Monday, January 28, 2013

Monteverdi's Zefiro Torna

It is pure medicine, during these trying times, to listen to these marvelous musicians play and sing this wonderful duet. I am amazed at the flexibility of the cornetto, and the way it matches the violin (and what a brilliant choice, since it's usually played with two violins)! I love the blend and contrast between the marvelous soprano and countertenor voices, the indulgent array of plucked instruments playing the ostinato, and Ottavio Rinuccini's poem!



Zefiro torna e di soavi accenti
L'aer fa grato e'l pie discoglie a l'onde
E mormorando tra le verdi fronde
Fa danzar al bel suon sul prato i fiori,
Inghirlandato il crin Fillide e Clori,
Notte temprando amor care e gioconde,
E da monti e da valli ime e profonde
Raddopian l'armonia gli antri canori.
Sorge più vaga in ciel l'aurora, e'l sole
Sparge più luci d'or, più puro argento
Fregia di Teti il bel ceruleo manto.

So io per selve abbandonate e sole
L'ardor di due begli occhi e'l mio tormento
Come vuol mia ventura hor piango, hor canto.


[Return O Zephyr, and with gentle motion
Make pleasant the air and scatter the grasses in waves
And murmuring among the green branches
Make the flowers in the field dance to your sweet sound;
Crown with a garland the heads of Phylla and Chloris
With notes tempered by love and joy,
From mountains and valleys high and deep
And sonorous caves that echo in harmony.
The dawn rises eagerly into the heavens and the sun
Scatters rays of gold, and of the purest silver,
Like embroidery on the cerulean mantle of Thetis.

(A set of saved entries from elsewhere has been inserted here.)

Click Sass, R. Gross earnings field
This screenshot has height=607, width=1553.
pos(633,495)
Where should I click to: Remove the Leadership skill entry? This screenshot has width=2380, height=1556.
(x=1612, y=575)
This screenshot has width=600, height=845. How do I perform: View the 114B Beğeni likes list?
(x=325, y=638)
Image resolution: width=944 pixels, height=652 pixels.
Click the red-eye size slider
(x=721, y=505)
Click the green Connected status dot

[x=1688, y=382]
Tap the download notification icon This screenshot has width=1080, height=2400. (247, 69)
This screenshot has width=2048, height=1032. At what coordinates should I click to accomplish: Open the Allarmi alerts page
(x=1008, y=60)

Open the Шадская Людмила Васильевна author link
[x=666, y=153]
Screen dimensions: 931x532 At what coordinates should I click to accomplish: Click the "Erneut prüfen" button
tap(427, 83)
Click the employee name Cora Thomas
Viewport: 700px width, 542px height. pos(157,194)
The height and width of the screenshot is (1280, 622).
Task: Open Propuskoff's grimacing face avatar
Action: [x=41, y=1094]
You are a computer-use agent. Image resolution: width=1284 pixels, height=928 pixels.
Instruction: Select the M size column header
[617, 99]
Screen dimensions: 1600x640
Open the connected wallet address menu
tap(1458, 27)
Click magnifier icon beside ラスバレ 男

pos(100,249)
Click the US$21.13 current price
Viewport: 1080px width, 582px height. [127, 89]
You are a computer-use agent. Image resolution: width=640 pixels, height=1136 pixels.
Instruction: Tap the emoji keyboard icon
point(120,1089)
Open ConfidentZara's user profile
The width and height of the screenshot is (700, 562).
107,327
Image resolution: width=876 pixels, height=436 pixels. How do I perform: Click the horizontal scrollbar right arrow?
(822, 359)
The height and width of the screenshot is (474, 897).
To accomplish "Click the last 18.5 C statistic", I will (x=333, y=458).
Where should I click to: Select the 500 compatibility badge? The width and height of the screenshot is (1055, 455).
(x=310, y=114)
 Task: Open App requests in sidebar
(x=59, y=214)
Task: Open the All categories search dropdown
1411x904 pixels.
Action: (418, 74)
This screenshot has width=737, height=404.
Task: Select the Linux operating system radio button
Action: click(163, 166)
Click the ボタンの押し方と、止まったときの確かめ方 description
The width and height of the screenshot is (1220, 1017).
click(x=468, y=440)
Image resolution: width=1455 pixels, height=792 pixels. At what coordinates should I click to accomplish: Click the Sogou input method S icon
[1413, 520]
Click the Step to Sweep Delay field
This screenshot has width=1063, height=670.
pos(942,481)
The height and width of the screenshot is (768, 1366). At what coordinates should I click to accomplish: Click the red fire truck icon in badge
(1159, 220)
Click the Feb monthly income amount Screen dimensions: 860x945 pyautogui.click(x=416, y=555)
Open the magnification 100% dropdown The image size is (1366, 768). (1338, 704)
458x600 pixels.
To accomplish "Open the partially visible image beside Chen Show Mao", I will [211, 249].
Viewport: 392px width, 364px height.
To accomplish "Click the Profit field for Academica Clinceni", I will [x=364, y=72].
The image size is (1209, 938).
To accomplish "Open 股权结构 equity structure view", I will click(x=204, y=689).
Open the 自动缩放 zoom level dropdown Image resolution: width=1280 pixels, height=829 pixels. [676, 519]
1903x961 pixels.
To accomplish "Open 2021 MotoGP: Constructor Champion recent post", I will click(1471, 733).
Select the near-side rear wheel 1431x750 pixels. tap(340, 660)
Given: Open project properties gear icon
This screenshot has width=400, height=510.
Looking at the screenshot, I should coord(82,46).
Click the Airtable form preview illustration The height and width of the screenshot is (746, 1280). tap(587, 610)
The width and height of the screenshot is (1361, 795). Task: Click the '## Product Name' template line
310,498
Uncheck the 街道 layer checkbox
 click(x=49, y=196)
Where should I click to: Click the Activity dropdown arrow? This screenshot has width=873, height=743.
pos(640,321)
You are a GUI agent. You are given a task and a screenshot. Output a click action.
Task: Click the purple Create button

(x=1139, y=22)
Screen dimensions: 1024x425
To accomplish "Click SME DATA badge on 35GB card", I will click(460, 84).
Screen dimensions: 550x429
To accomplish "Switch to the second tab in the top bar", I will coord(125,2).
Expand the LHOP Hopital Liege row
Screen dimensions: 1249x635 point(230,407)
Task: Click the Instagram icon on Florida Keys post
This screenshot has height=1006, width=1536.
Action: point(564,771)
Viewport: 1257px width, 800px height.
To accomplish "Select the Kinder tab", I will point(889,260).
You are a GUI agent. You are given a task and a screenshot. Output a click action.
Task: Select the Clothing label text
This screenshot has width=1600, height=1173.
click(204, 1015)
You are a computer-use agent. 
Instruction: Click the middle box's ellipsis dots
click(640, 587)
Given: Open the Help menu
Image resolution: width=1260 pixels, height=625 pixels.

But I, in abandoned forests, am alone.
The ardour of two beautiful eyes is my torment;
As my Fate wills it, now I weep, now I sing.]


Here's the score.

8 comments:

Anonymous said...

You write of "trying times." The life of Monteverdi conincides with religious wars and persecuctions, style conflicts in music and plastic arts, and he was able to write because of sponsorship from both the nobility and the church, the "elite" of his era. A genius without question, he needed the support which he found, and oddly those "trying times" included the Ottoman–Venetian War (1570–1573), Long War (1593-1606) Muslim Turks against many European city states and nations, and of course Europe's own Thirty Years' War (1618-1648). Trying times then, and it seems not much has changed.

Allen Garvin said...

This is the piece that almost certainly started the mid-baroque fad of ciacconas in Italian music. After the publication of his Scherzi musicali there was a veritable flood of vocal ciacconas, and, eventually, instrumental ones (Merula, Falconieri, et al). Eventually every opera had to end with a ciaccona. One person complained of singers introducing the pattern into masses.

Elaine Fine said...

Thanks Allen. I always thought that the practice started with the "Lamento della Ninfa" in the 8th book of Madrigals (also with a text by Rinuccini), but that was published in 1638 and the Scherzi were published in 1632.

Maria said...

This is beautiful. Im so glaad that i am able to listen to this years after it was created.

Unknown said...

Ms. Fine, whose English translation is this? Many thanks!

Elaine Fine said...

I don't know. It was on the YouTube video. Perhaps the person who uploaded it would know.

Seymour said...

Wonderful in every way...Thanks for posting this!

David Horacio Colmenares said...

A New World air that made it's way to Spain, Italy and France! An early example can be found in Juan de Arañés "Sarao de Chacona".